1. ## Left Inverse

For each of the mappings f given in Excercise 1, determine whether f has a left inverse. Exhibit a left inverse whenever one exists

b. $f(x) = 3x$

I know the function is one to one and has a left inverse as follows

$\begin{array}{rl}
f(m) = f(n) \implies & 3m = 3n\\
\implies & m = n \end{array}$

Based on the lemma we have (lemma 1.24 in our book we know the following)

If there is an element $y \in Z$ such that $f(y)=x$, then $g(x)= y$.
$f(x) = 3x$
$f(y) = 3y$
$x = 3y$
$\frac{x}{3} = y$
$g(x) = \frac{x}{3}$

Now I know that is the inverse of the function but is that the inverse only when x is a multiple of 3? and it's an arbitrary $a_{0}$ for all other conditions? How would I write that ...

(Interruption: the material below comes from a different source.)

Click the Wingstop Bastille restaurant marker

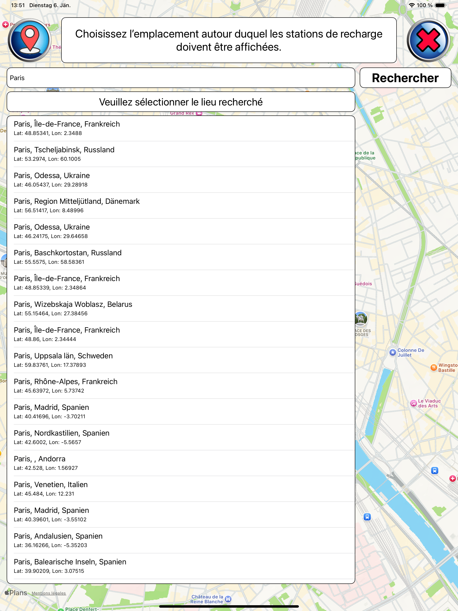coord(434,367)
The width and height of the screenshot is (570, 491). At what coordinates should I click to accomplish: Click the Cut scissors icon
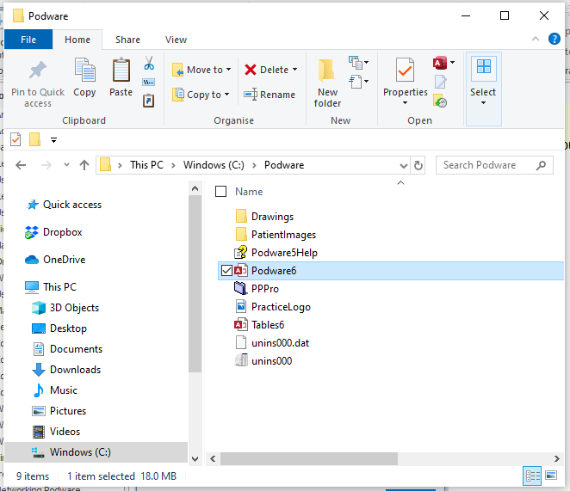[149, 64]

A left inverse $g: Z \rightarrow Z$ is $$g(x) = \left\{ \begin{array}{ll} \frac{x}{3} & \mbox{if x is a multiple of 3}\\ 1 & \mbox{if x is not a multiple of 3}\end{array} \right.$$

As you can see the problem is essentially solved it's more or less how do I format my answer that would be expected by a professor when I take this course next semester.

2. Originally Posted by imind
As you can see the problem is essentially solved it's more or less how do I format my answer that would be expected by a professor when I take this course next semester.
I doubt that any of us could possibly know what any particular professor expects of you. You did not even tell the name of the course or the level.

3. It's modern algebra ... 3000 level or junior level ...

Does anyone know if the above I wrote is actually correct? (the course shouldn't be relevant to if the information is right or not ...)

4. Found the answer I needed ... it is indeed

$$g(x) = \left\{ \begin{array}{ll} \frac{x}{3} & \mbox{if x is a multiple of 3}\\ 1 & \mbox{if x is not a multiple of 3}\end{array} \right.$$

1 can be any arbitrary value you choose.